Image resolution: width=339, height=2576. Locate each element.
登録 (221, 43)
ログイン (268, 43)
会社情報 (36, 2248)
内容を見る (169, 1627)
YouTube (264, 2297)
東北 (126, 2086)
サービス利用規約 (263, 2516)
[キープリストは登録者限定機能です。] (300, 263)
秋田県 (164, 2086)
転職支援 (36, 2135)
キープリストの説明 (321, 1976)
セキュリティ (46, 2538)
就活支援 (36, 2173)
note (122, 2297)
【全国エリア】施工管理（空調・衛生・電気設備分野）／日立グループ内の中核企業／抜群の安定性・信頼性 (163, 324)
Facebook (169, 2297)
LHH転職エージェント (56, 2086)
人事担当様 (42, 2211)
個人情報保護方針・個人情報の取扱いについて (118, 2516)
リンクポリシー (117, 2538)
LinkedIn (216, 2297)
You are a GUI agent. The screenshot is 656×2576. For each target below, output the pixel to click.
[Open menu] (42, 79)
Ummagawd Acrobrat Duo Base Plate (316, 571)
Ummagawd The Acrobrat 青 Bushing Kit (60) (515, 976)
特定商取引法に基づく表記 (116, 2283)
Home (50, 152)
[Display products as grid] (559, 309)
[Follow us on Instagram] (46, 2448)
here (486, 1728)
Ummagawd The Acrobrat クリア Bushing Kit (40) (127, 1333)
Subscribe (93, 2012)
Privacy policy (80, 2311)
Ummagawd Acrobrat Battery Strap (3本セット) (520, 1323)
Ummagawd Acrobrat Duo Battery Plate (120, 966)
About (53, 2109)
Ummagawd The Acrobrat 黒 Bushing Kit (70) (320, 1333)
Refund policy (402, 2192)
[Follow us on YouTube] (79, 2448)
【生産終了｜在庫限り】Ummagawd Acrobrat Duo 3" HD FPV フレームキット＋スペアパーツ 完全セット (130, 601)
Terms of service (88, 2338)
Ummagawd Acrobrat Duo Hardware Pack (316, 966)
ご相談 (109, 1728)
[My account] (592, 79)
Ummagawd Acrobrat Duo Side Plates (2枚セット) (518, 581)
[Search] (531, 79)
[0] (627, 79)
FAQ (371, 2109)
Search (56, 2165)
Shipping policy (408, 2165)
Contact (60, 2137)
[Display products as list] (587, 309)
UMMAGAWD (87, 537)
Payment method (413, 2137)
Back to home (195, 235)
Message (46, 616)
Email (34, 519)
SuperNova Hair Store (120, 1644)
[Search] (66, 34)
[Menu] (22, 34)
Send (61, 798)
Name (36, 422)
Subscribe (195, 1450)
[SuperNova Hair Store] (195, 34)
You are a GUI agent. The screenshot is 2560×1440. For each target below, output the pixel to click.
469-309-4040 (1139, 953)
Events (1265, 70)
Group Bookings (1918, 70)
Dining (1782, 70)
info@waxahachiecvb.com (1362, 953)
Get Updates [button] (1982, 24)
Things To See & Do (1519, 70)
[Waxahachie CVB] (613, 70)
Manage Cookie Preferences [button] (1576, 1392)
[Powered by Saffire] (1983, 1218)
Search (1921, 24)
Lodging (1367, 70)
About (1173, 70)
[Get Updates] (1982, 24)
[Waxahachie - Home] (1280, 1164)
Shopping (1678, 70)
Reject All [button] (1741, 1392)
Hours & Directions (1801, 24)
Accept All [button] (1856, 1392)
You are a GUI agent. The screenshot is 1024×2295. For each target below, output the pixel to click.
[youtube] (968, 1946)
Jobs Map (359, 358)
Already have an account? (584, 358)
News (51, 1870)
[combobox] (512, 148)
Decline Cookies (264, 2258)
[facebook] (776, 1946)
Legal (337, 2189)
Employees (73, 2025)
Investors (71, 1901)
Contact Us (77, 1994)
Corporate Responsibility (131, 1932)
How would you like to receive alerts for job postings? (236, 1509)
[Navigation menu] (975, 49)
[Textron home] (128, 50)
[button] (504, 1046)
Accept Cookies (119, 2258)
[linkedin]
————
Exercise: Among the records above, extract exactly the lines from the line with "[Display products as list] (587, 309)" to the line with "Subscribe (195, 1450)", both lines included, and leave out the rest.

Exercise output:
[Display products as list] (587, 309)
UMMAGAWD (87, 537)
Payment method (413, 2137)
Back to home (195, 235)
Message (46, 616)
Email (34, 519)
SuperNova Hair Store (120, 1644)
[Search] (66, 34)
[Menu] (22, 34)
Send (61, 798)
Name (36, 422)
Subscribe (195, 1450)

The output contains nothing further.